I am working on a web API for the insurance industry and trying to work out a suitable data structure for the quoting of insurance.
The database already contains a "ratings" table which is basically:
sysID (PK, INT IDENTITY)
goods_type (VARCHAR(16))
suminsured_min (DECIMAL(9,2))
suminsured_max (DECIMAL(9,2))
percent_premium (DECIMAL(9,6))
[Unique Index on goods_type, suminsured_min and suminsured_max]
[edit] Each type of goods typically has 3 - 4 ranges for suminsured [/edit]
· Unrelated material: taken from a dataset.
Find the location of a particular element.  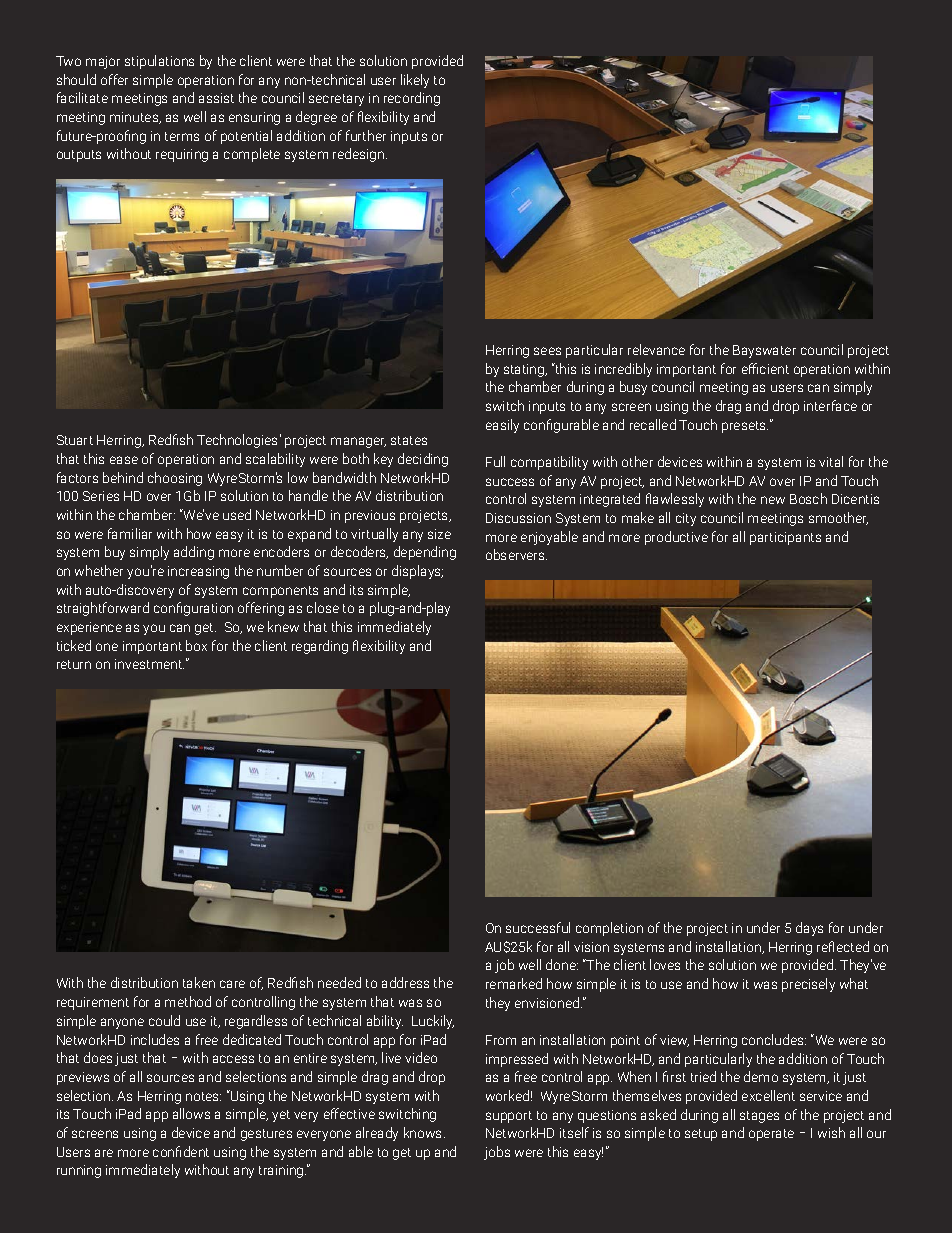

configuration is located at coordinates (193, 609).
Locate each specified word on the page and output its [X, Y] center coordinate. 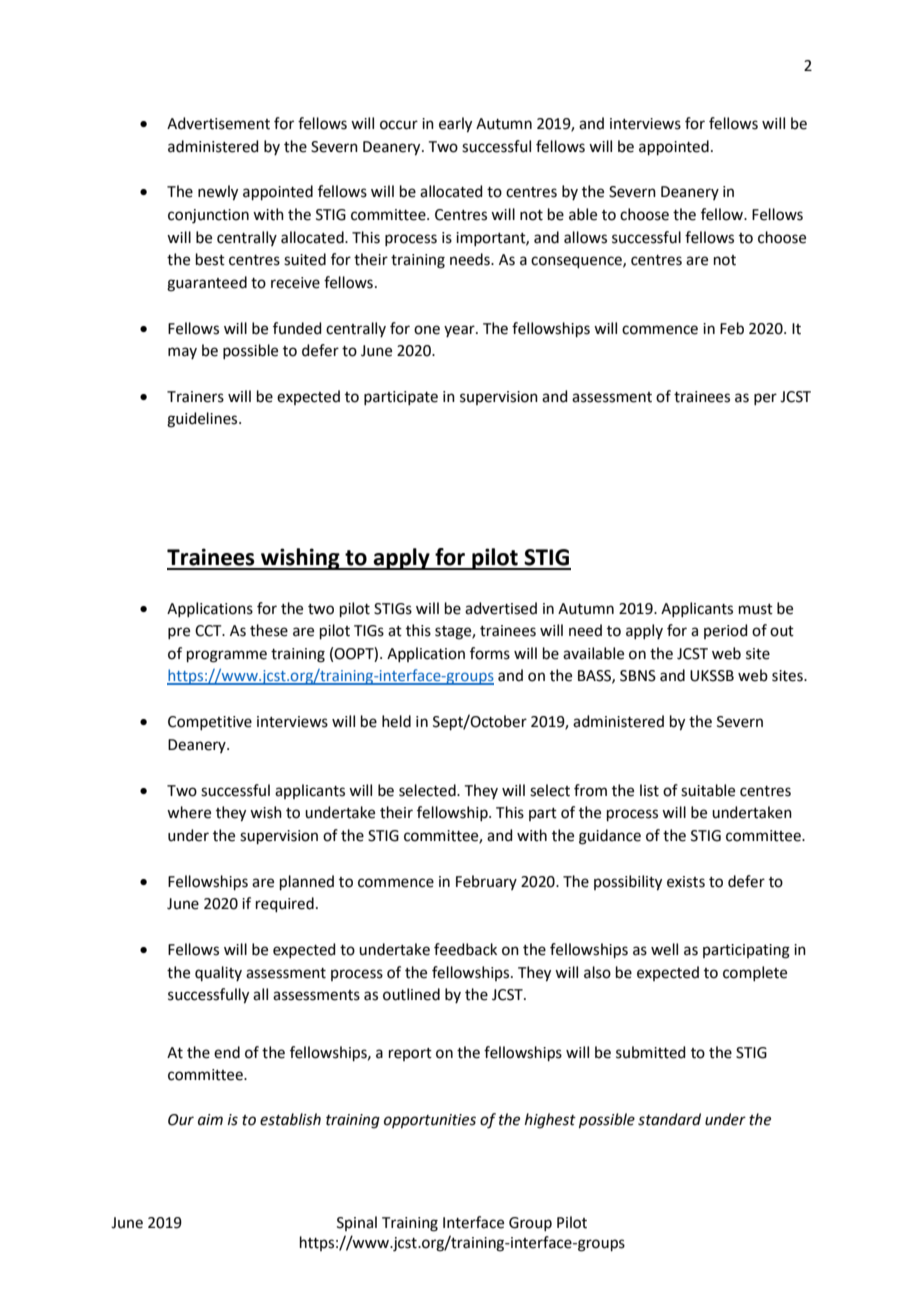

The list of goods_types rarely changes and most queries for insurance will involve goods worth less than $100. Because of this, I was considering de-normalising using tables in the following format (for all values from $0.00 through to $100.00):
Table Name: tblRates[goodstype]
suminsured (DECIMAL(9,2)) Primary Key
premium (DECIMAL(9,2))
Denormalising this data should be easy to maintain as the rates are generally only updated once per month at most. All requests for values >$100 will always be looked up in the primary tables and calculated.
My question(s) are:
1. Am I better off storing the suminsured values as DECIMAL(9,2) or as a value in cents stored in a BIGINT?
2. This de-normalisation method involves storing 10,001 values ($0.00 to $100.00 in $0.01 increments) in possibly 20 tables. Is this likely to be more efficient than looking up the percent_premium and performing a calculation? - Or should I stick with the main tables and do the calculation?